How does this relate to me?
Well yesterday I was studying away for my Seven Ideas test until late. While studying, I sat in vain hoping that something would come up for my Psychology class to be cancelled so that I could sleep in and get some extra studying done. Obvisously I knew that this would not happen. I woke up tempted to skip class, but ultimately decided against it. And what do ya know? Class was cancelled.

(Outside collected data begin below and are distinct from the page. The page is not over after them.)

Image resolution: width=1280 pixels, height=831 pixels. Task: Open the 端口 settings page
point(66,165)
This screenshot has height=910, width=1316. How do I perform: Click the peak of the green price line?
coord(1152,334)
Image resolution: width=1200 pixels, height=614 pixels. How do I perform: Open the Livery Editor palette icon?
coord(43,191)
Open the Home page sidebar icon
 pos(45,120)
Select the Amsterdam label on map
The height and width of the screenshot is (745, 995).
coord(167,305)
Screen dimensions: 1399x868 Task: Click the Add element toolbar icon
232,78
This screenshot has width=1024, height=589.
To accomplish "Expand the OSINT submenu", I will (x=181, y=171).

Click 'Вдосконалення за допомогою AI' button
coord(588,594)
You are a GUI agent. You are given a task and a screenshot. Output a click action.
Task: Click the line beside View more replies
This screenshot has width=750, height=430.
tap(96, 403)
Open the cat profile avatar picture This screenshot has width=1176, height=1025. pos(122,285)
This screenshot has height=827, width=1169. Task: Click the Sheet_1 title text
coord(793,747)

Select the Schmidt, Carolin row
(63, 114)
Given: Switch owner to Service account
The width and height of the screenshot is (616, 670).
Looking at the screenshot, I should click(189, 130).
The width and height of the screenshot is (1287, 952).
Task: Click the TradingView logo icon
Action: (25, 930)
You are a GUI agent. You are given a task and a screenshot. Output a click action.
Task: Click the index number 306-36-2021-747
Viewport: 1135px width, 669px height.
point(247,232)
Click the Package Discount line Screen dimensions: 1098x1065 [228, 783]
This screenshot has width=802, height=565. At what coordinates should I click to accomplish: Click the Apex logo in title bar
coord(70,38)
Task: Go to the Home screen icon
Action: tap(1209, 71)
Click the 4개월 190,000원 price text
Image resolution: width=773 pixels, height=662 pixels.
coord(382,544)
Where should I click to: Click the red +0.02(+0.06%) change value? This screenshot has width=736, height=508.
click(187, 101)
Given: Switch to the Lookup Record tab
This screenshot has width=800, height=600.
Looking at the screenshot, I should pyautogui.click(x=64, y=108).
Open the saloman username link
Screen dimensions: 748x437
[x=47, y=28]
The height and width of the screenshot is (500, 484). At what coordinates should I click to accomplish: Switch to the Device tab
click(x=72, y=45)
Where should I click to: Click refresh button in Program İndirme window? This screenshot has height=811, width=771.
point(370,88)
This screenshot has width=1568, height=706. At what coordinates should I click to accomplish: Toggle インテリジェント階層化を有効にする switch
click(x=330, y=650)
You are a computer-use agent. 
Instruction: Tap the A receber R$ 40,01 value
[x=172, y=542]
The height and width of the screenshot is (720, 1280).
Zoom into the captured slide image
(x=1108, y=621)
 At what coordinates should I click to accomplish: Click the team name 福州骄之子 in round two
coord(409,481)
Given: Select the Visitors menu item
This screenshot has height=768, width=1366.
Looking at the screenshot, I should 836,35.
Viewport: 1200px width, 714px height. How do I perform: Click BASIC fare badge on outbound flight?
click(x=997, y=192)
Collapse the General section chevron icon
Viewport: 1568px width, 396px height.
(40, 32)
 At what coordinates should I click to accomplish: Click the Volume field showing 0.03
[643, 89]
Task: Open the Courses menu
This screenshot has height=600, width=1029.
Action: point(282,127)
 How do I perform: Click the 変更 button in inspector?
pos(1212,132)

At first I was mad. Because seriously- I was already there! I was already up! But then I thought about it and began to feel guilty. I should never wish anything upon someone for my gain. And I definitely don't want it to be because something bad happened to her! I mean seriously, I am not that way at all. Who in all seriousness hopes for something bad to happen. I just was hoping for something minor to happen, not anything bad or negative. I hope she is doing just fine and is feeling fabulous. Maybe she just got a flat tire, or her neice or nephew was sick, and she had to babysit? That's is what I really wish for her.

Sooo moral of the episode is that Corey did nto make Mr. Feeney sick, and that he just was feeling guilty. And I'm guessing that's my problem too.

Be careful what you wish for, kiddies.
Oh and here's to the return of my psych teacher!:)

Thursday, March 11, 2010

Relaxation and tea.

Happy Thursday.:)
So yes, it is indeed Thursday, the day most college students start their weekend celebrations. And despite the fact that I do not have a Friday class, here I am: lounging in my chair, feet sprawled out, typing on my laptop, drinking some fabulous vanilla-almond tea. And no, I'm not sad about it. It is the perfect way to unwind from the wear and tear of the week. Not that this week was bad, just busy. In fact, I was in a wonderful mood all week. How could I not be, with a full week (THAT'S RIGHT, A WHOLE WEEK! FROM LAST THURSDAY-TIL TODAY) of gorgeous, beautiful, inviting sunlight. It's beginning to feel a lot like spring time, and let me tell you, I cannot be more excited. I haven't had to wear a coat all week. That in itself is a major feat. And the long-awaited Lip Sync is Saturday. I am so pumped. I love DZ so much.<3
But anyways, back to the subject at hand. This relaxing night is just what I need, and it will help me in the next two weeks, because I don't know if I'll be getting any down time. I have tests, speeches, museum visits on the weekend for a class, etc. So yes, I will be one busy little girl. But it will be worth it when spring break rolls around. It cannot come soon enough!
But all this sun makes me think of summer, and summer makes me think of the beach.
I just want to move to North Carolina, and live in my quaint little house. I want to wake up in the morning, and be able to drink my coffee on the back porch, no matter what season it is. I want to feel the sand beneath my toes. I want to write. I can't wait for that life. This monotonous life is really getting to me.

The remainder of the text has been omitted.